Yes, we can do that, I’d even go so far as saying that if the cheque was big enough, we could mount a manned expedition to Mars in five years. Now that would be impressive.
But this won’t happen. Although the world’s space agencies are doing their thing in space, each one has their own agenda. Surely it would be advantageous to team up? Perhaps the International Space Station could serve as a blueprint for the future of mankind in space? Each member nation provides their best pieces of kit and most gifted individuals, pushing man deeper into space than previously imaginable. This sentiment was shared by Jeff Foust when he spoke to Astroengine contributor Nina Lincoff yesterday.
“There are these capabilities that exist around the world and if we partner with them than we can do more of these complex missions and experiments on top of what we already want do. By developing with a space program that is sophisticated enough and with enough potential helps to elevate you as a country. If you cooperate with NASA, you enhance your own prestige.” — Jeff Foust
Although there are plenty of collaborations going on around the world, there is little motivation to push for an “International Space Ship” any time soon. This is primarily due to funding and international politics. Some things just don’t change.
So what could motivate the world’s nations to unite in a massive space exploration collaboration? Why should the first man on Mars be American or Russian or Chinese or European? Why can’t it be all of the above? This will probably only happen if the NewSpace era is more than just a fad; perhaps companies like SpaceX, Bigelow Aerospace, XCOR, Orbital Sciences, Boeing, Lockheed Martin will be the trailblazers of a huge emerging industry. Space commercialization is happening now, perhaps it will bring together nations under one flag, the flag of profit. Perhaps this can be done with huge collaborative efforts by international space agencies, governments investing in science and technology, companies being subsidised to provide launch capabilities, orbital solar energy plants, transportation systems and refuelling depots at the Lagrangian points–
When I start talking like this, I have found that I draw huge criticism from an unlikely crowd of people. I receive emails and comments from space enthusiasts, not unlike myself, accusing me of being an “idiot”, “naive” or “British” (yep, somehow “British” was used as an insult because “you lot don’t have a space agency“, for some reason this gave me no right to comment on US efforts in space. Oh do calm down and get to the back of the queue). So this brings me to another point. Yes, there are many “dreamers” when it comes to space exploration, and I consider myself to be one of them. I don’t have all the answers to the current issues for NASA, ESA, Rocosmos or the British National Space Centre (take that Mr “You Don’t Have A Space Agency”! It may not be well known, but at least we’re doing something), but if we begin stifling people who have an enthusiasm for space exploration just because it doesn’t “fit” with popular opinion, the very people who might be space exploration visionaries will turn away from the thing they do best: communicate the excitement of scientific endeavour. Just because us “dreamers” may not be “right”, it doesn’t mean we’re wrong either.

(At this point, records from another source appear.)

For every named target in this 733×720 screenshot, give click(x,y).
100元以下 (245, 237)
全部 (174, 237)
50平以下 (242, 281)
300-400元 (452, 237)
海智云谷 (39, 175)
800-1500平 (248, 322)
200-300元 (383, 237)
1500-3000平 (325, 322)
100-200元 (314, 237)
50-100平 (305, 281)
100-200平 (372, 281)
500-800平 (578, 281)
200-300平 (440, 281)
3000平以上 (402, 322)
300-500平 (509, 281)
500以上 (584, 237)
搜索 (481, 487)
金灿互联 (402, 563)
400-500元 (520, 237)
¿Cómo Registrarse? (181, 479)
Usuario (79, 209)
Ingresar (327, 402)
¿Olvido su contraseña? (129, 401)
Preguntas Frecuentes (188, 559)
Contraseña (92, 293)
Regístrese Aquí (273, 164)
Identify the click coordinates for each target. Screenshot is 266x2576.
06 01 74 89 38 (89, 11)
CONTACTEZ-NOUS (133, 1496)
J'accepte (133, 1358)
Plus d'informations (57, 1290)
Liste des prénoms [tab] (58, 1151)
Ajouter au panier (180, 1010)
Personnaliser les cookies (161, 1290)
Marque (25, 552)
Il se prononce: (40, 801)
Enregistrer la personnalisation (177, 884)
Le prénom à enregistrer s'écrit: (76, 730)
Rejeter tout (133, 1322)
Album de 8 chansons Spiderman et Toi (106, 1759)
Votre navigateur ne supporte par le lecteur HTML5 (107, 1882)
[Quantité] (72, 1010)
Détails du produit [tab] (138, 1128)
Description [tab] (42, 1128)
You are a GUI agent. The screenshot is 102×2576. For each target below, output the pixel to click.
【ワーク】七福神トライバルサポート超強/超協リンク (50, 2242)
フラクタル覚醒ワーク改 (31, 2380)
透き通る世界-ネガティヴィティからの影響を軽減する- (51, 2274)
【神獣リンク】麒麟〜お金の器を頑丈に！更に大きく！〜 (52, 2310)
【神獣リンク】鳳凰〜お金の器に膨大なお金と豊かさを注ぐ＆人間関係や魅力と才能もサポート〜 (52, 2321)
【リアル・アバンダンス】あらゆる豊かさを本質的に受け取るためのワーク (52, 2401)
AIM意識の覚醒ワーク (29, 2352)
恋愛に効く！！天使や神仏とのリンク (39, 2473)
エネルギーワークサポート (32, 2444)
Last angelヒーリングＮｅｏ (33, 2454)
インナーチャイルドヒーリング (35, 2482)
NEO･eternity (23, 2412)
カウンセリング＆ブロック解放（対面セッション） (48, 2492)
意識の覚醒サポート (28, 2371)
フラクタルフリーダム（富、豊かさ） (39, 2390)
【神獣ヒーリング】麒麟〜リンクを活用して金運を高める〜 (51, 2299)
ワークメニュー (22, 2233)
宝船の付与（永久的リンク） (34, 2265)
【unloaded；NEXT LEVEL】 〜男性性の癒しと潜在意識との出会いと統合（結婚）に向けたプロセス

I’m sure Elon Musk was accused of being a dreamer at some point when he said, ‘I know, I’m going to launch stuff into space and make it cheap!’
As for stimulating humanity to take that next leap of evolution into space, it needs to be a global effort and we need to see humanity spreading to other worlds as a necessity and not a luxury. I can guarantee that if the single biggest threat to mankind (apart from ourselves) is spotted through a telescope in the future, we’ll really wish we had a thriving space travel infrastructure so we can deal with the ever present threat of an asteroid impact. Therefore, who needs to stimulate the economy when you need to save a civilization? The truth is, there are far greater things at stake than the credit crunch, we need to be prepared to participate in this Solar System of ours to ensure the survival of our species.